Benefício por incapacidadeDireito Previdenciário

Benefícios por incapacidade aumentam no INSS, após um ano de pandemia

Benefícios por incapacidade despontam no INSS após um ano de pandemia

Após mais de um ano de pandemia, o requerimento de benefícios por incapacidade em decorrência da Covid-19 representa 10% do total de pedidos ao INSS. O número de afastamentos no trabalho provocados pelo novo coronavírus só fica atrás daquele referente a doenças ortopédicas.

O INSS registrou mais de 37 mil pedidos nessas condições, segundo dados da Secretaria Especial de Previdência e Trabalho. Houve também aumento de 165% nos pedidos de afastamento por doenças respiratórias: 51.327 em 2020 em comparação com 19.344 em 2019.

Os benefícios por incapacidade temporária, o antigo auxílio-doença, são garantidos mediante provas da impossibilidade de se efetuar o trabalho, mesmo que por período determinado.

É necessária a perícia no INSS caso o trabalhador deva se ausentar por mais de 15 dias. Porém, a Lei 14.131/21, publicada no último dia 30 de março, autoriza a concessão do auxílio por incapacidade temporária, em caráter excepcional, mediante apresentação de atestado médico e de documentos complementares que comprovem a doença informada no atestado como causa da incapacidade, sem a necessidade de perícia.

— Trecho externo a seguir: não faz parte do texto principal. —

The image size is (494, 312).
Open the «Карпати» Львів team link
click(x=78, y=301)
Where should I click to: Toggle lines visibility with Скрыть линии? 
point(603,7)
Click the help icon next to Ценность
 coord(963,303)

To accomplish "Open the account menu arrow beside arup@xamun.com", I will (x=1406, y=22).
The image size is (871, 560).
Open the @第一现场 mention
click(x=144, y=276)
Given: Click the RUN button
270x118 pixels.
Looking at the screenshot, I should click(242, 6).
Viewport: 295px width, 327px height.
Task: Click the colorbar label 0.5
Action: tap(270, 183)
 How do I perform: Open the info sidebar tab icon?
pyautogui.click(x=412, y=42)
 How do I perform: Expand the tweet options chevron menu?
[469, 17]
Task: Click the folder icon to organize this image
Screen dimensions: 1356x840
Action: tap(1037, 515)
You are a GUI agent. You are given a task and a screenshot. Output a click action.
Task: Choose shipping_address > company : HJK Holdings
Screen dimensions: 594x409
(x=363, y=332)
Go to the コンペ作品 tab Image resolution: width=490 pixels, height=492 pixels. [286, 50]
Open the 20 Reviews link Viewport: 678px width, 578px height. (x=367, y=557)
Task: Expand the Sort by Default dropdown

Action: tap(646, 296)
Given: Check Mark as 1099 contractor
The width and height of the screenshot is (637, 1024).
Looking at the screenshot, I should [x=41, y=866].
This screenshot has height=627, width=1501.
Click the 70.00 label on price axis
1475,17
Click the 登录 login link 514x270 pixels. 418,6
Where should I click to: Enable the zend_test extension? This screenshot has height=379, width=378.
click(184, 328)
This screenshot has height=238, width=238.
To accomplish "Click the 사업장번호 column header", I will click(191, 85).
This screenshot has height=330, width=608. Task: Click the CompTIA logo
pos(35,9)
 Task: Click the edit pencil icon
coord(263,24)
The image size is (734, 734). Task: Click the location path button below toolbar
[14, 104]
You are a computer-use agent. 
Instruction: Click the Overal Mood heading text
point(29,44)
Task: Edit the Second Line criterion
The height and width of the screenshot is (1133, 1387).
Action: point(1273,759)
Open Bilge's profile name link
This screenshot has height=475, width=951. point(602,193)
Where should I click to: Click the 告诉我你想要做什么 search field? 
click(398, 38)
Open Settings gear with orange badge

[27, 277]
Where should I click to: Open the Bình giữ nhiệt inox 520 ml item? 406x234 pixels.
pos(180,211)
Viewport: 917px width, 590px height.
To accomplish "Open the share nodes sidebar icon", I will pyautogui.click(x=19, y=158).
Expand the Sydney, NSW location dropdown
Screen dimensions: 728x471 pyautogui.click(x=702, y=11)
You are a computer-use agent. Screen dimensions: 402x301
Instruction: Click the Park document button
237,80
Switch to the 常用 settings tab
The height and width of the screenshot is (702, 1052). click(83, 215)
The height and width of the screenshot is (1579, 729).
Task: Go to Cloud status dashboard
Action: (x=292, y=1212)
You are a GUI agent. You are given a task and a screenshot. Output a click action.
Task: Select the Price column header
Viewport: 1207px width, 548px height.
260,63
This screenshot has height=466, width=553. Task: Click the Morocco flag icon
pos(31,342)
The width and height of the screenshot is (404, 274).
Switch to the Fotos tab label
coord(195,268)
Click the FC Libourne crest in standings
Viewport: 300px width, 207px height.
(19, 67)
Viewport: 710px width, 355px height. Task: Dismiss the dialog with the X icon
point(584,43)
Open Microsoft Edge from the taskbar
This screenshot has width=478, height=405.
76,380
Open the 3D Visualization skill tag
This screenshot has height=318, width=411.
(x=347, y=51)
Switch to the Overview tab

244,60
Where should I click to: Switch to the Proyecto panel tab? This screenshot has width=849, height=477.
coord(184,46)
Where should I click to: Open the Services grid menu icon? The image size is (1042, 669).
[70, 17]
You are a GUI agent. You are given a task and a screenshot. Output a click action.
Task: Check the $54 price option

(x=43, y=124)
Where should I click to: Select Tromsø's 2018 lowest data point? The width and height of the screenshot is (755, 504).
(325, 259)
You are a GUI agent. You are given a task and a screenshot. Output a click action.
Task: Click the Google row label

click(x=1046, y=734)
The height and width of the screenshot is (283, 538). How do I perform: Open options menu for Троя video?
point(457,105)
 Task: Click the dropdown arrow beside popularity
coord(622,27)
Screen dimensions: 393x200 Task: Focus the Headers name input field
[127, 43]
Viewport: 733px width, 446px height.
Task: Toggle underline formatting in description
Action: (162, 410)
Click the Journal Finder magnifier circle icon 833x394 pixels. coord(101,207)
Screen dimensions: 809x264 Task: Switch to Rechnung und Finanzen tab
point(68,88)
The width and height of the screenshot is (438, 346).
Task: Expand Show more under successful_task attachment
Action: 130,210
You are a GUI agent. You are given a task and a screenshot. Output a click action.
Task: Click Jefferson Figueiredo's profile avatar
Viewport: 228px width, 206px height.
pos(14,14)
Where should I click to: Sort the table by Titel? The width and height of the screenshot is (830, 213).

Para tais pedidos, também deve ser analisada a procedência do agente incapacitante. No caso de trabalhadores que estão na linha de frente contra a Covid-19, por exemplo, o afastamento seria considerado decorrente do trabalho, já que há clara relação entre a enfermidade e a atividade efetuada.

Quando não for possível provar que a contaminação tenha ocorrido no ambiente de trabalho, devem ser avaliadas as condições concretas que envolvem o funcionário, desde método de trabalho e fornecimento de equipamentos de proteção até condições adequadas de exercício da atividade sob este contexto. Fica a cargo do empregador, então, provar que a doença não é ocasionada pelo ofício.